Splitting Criterion

This package offers multiple options of splitting criterion for evaluating the quality of a split and therefore constructing a decision tree. In the following a brief overview of the available criterion and their use cases is provided.

You can retrieve a list of the available splitting criterions with the function get_split_criterions, like so:

println(get_split_criterions())
println(get_split_criterions("classification"))
println(get_split_criterions("regression"))
(DecisionTreeAndRandomForest.split_gini, DecisionTreeAndRandomForest.split_ig, DecisionTreeAndRandomForest.split_variance)
(DecisionTreeAndRandomForest.split_gini, DecisionTreeAndRandomForest.split_ig)
(DecisionTreeAndRandomForest.split_variance,)

Gini Impurity

Gini Impurity measures the likelihood of an incorrect classification of a randomly chosen element if it is labeled according to the distribution of labels in the dataset. Gini Impurity is primarily used in classification problems. A lower Gini impurity indicates a purer node with a higher confidence in predicting the class label. The goal is to minimize the Gini Impurity at each split, thereby creating nodes that are as pure as possible.

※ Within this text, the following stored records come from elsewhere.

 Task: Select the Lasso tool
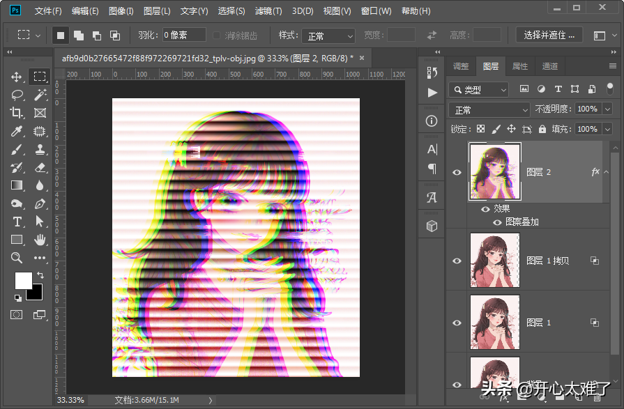coord(17,95)
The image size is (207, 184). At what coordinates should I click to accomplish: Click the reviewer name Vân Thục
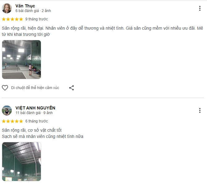click(x=25, y=6)
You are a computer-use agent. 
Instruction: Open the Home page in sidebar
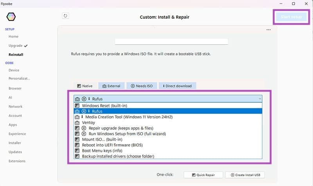tap(14, 36)
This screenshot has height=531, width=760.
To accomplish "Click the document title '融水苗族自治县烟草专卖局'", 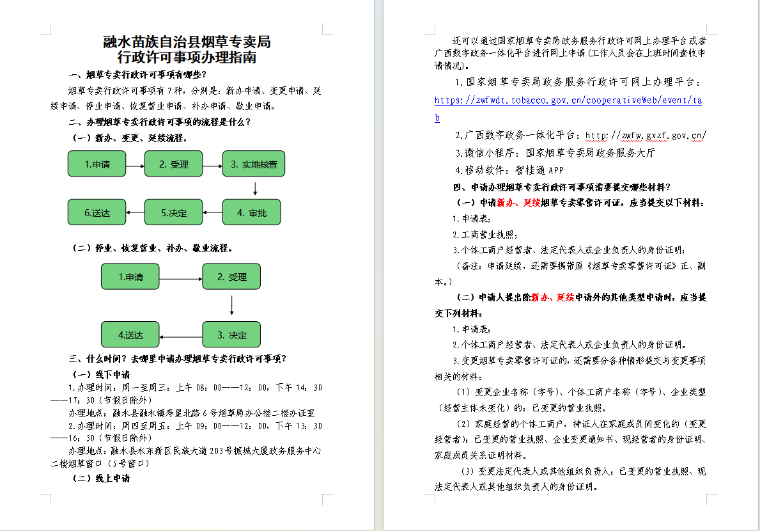I will (187, 42).
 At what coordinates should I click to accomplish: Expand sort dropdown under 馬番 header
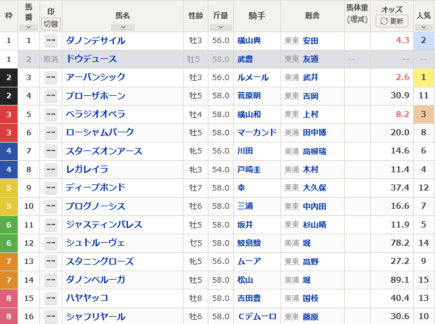(x=28, y=27)
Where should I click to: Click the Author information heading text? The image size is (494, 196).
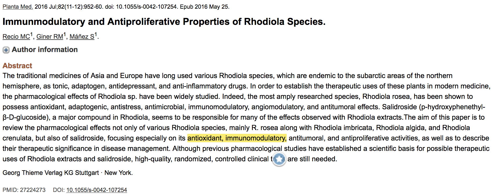pyautogui.click(x=45, y=50)
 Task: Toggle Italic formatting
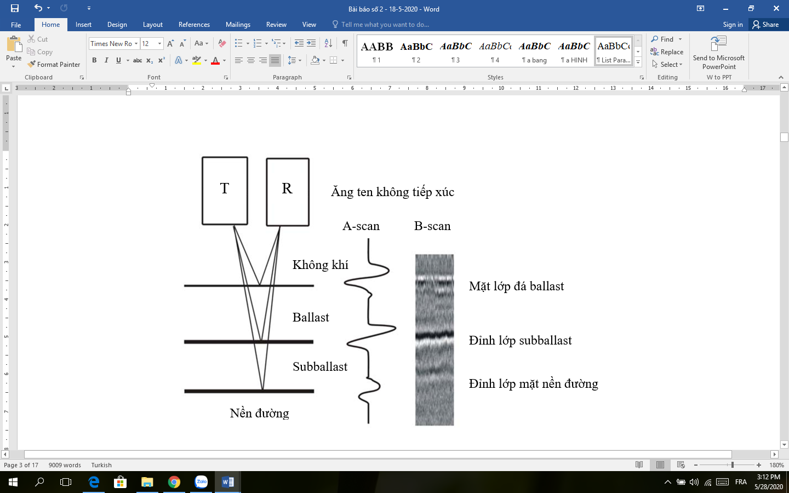[106, 60]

$$$Gini(S) = 1 - \sum_{i=1}^{C} (p_i)^2$$$

where:

  • $S$ is the set of data points in the current node.
  • $C$ is the number of classes.
  • $p_i$ is the proportion of data points belonging to class $i$ in $S$.

Steps for Calculation:

  1. Calculate Gini coefficients for each child node.
  2. Compute the impurity for each split using a weighted Gini score.
  3. Choose the split with the lowest Gini impurity.

Information Gain

Information Gain is calculated as the difference in entropy before and after splitting a dataset on an attribute. Entropy measures the uncertainty or impurity in the data. The goal is to reduce entropy and maximize information gain, leading to a more informative split. Information Gain is used in classification problems to choose the attribute that provides the highest information gain, resulting in the most informative split.

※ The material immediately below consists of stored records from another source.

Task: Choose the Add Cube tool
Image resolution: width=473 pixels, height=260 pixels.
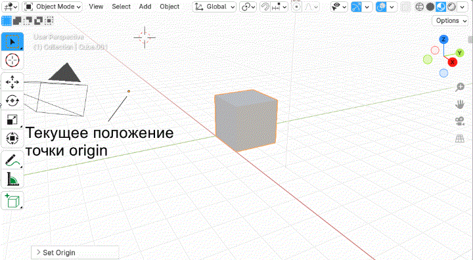Action: click(x=12, y=200)
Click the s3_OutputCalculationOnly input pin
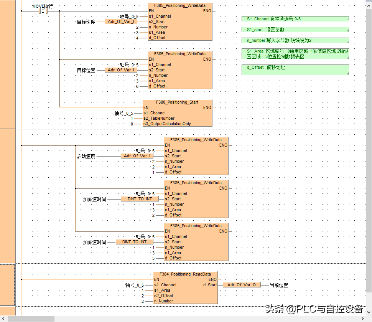Screen dimensions: 372x322 tap(167, 124)
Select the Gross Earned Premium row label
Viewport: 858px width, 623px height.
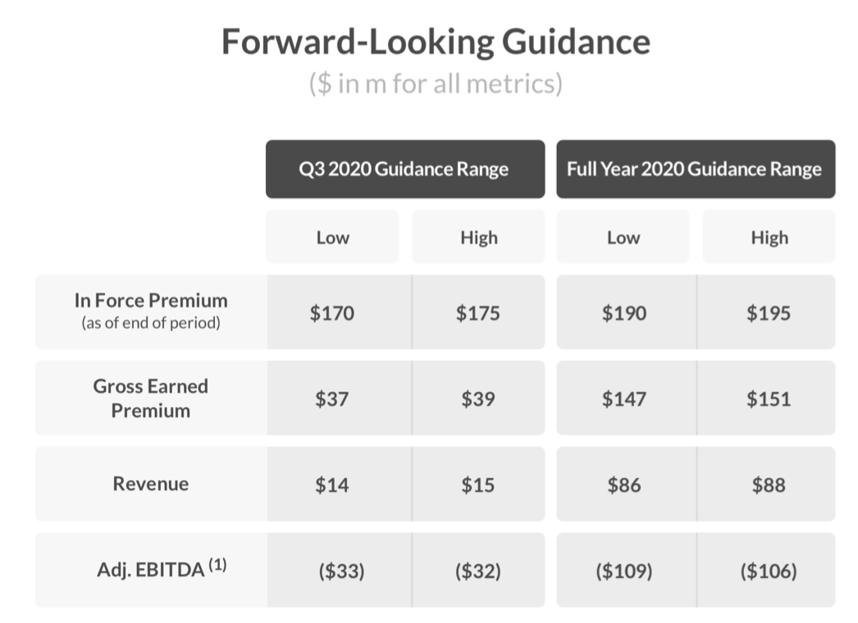click(x=151, y=398)
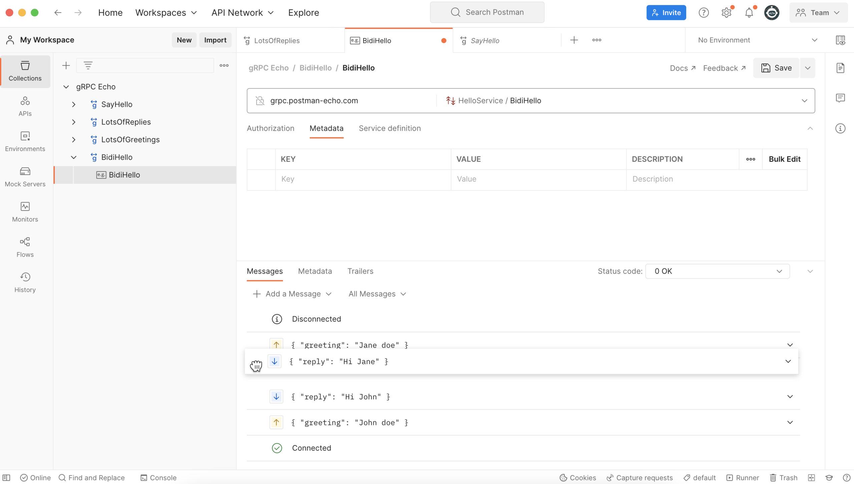Select the Service definition tab

pyautogui.click(x=389, y=128)
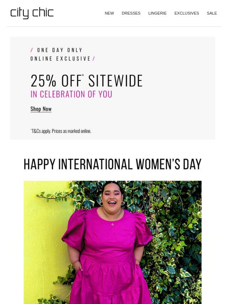This screenshot has width=228, height=304.
Task: Open the NEW menu item
Action: (109, 13)
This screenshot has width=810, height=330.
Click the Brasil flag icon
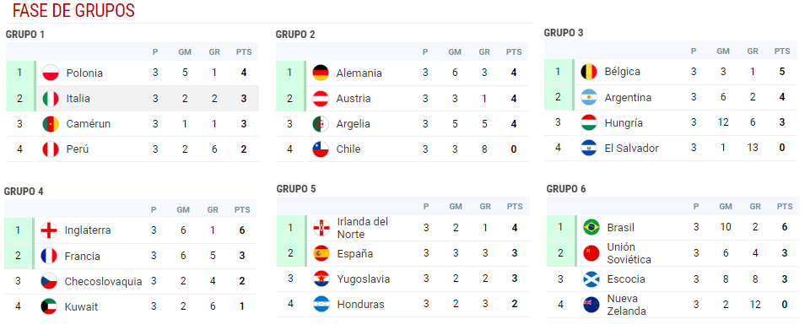591,227
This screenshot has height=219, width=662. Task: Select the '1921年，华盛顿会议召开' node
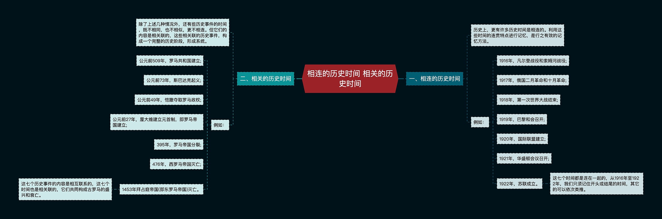click(x=524, y=158)
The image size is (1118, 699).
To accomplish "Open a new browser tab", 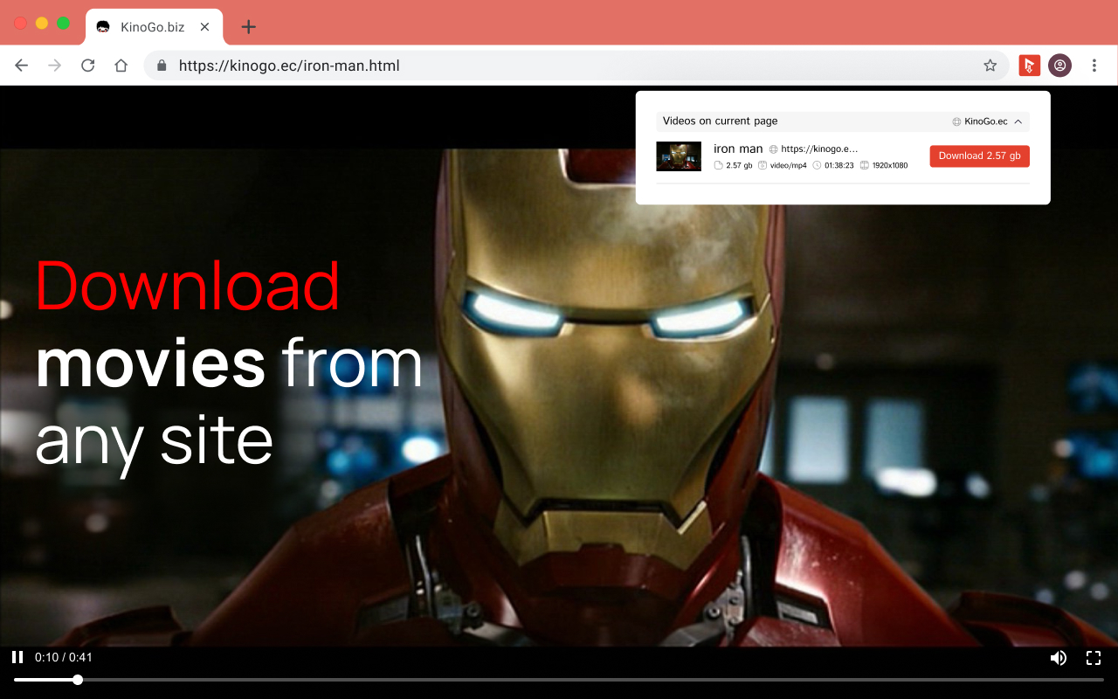I will pos(249,27).
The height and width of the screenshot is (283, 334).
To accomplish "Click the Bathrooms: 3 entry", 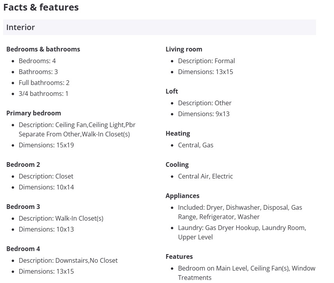I will pos(38,72).
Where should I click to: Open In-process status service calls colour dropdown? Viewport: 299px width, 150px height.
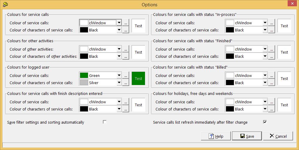point(265,23)
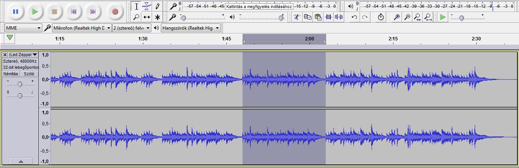Screen dimensions: 519x168
Task: Silence the selected audio region
Action: pyautogui.click(x=339, y=17)
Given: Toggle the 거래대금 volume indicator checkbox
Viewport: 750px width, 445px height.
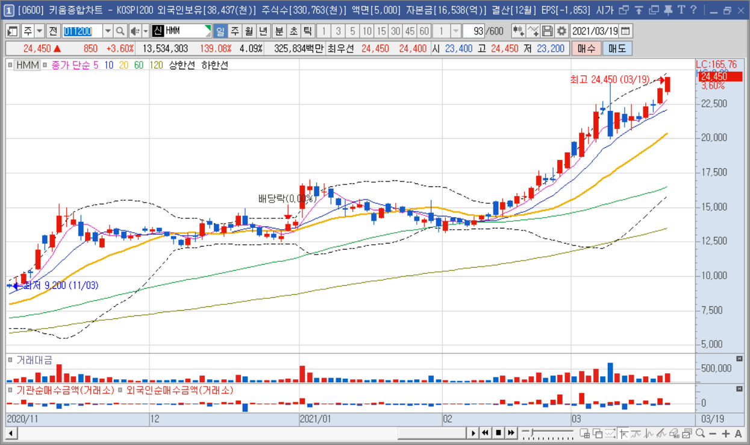Looking at the screenshot, I should 10,360.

The information gain for a dataset 𝑆 after a split on attribute 𝐴 is given by:

$Gain(S, A) = Entropy(S) - \sum_{v \in \text{Values}(A)} \frac{|S_v|}{|S|} Entropy(S_v)$

where:

  • $𝐴$ is a feature of the dataset.
  • $v$ is a specific value of the feature 𝐴.

Entropy is calculated as:

$Entropy(S) = -\sum_{i=1}^{C} p_i \log_2(p_i)$

where:

  • $S$ is the set of data points in the current node.
  • $C$ is the number of classes.
  • $p_i$ is the proportion of data points belonging to class $i$ in $S$.


Steps for Calculation:

  1. Calculate the entropy of the original dataset 𝑆.
  2. For each split on attribute 𝐴 calculate the entropy of each child node $𝑆_𝑣$ and calculate the weighted entropy after the split.
  3. Compute the Information Gain by subtracting the weighted entropy from the original entropy.
  4. Choose the split with the highest information gain.
Info

While Gini Impurity and Information Gain are often used interchangeably for splitting nodes in decision trees, Gini Impurity tends to be favored when classes are balanced, while Information Gain might be preferred when dealing with imbalanced class distributions.

Variance Reduction

Variance Reduction measures the reduction in variance of the target variable achieved by splitting a node. Higher variance reduction indicates a more informative split. Variance reduction is particularly useful for regression problems where the goal is to predict a continuous target variable.

$\text{VR}(S) = \sigma^2(S) - \sum_{i=1}^{n} \frac{|S_i|}{|S|} \sigma^2(S_i)$

where:

  • $\sigma^2(S)$: Variance of the parent node S.
  • $S$: Set of data points in the current node.
  • $S_i$: Subsets of $S$ after the split.
  • $n$: Number of subsets after the split.

Steps for Calculation:

  1. Calculate the variance of the parent node $S$.
  2. For each child node $S_i$, calculate its variance.
  3. Compute the weighted sum of the variances of the child nodes $S_i$.
  4. Subtract the weighted sum from the variance of the parent node $S$ to get the variance reduction.
  5. Choose the split with the highest variance reduction.